Thompson did something that's common - he had a degree, but claimed a specific degree he thought would help him in his preferred career path. Then, when his career took off, he didn't remove the error.
I'm not telling you to lie. I'm telling you that if you lie, you need to get the lie off your resume at some point. Increasingly, that little lie is coming back to haunt people at all career levels.
Here's how to remove a lie from your resume:
1. Pledge to tell the whole truth and nothing but the truth.
2. The next time you distribute a resume, go with the whole truth and nothing but the truth. Guess what? You get credit for the job you got with the resume lie in your new version of the real truth.
It's really that simple. You've lied on your resume. Just stop the madness with the next resume you distribute. Be brave.
Of course, simply changing the resume back to the whole truth and nothing but the truth isn't as simple as that.
Then you've got to figure out the LinkedIn thing as well. That's right, LinkedIn.
Odds are if you lied on your resume, you've lied on LinkedIn. That's problematic, because that's not nearly as private as you distributing a resume in a private job search.

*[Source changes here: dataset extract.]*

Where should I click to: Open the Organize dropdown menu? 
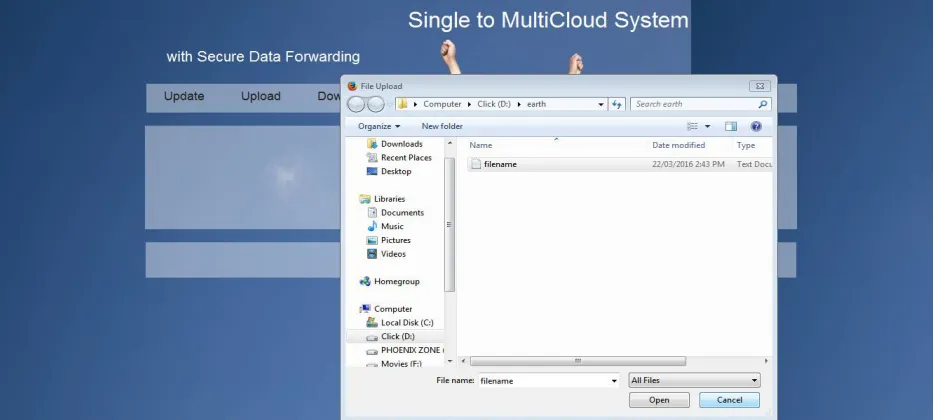pyautogui.click(x=379, y=126)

Thoughts on dealing with the LinkedIn problem:
1. If you lose your job, change everything, including LinkedIn, automatically. It's a natural breaking point and the risk is low at that point.
2. If you're still employed, odds are the lie isn't about job title or broad responsibilities - since all your company could see those. It's probably a supplemental detail, like a degree.
3. One way to deal with the LinkedIn problem: Activity Broadcasts. Login and go to your name at the top right hand corner, then click "settings". Then check "Activity Broadcasts", then uncheck the box that alerts people when you make changes to your profile. This ups the chance you can make the change without people being aware that you're changing the detail in question.
4. If you don't think #3 provides you enough cover, go for neutralizing what your profile says. Instead of changing what your degree is in, do #3 and simply change the degree to "B.A.", without mention of a specific degree.
It's time to grow up and remove the lies - even the little ones - from your resume.
Do it before something that small and stupid causes your career harm. Trust me, it's not worth it, and after your second job and the experience you have at that point, no one really cares.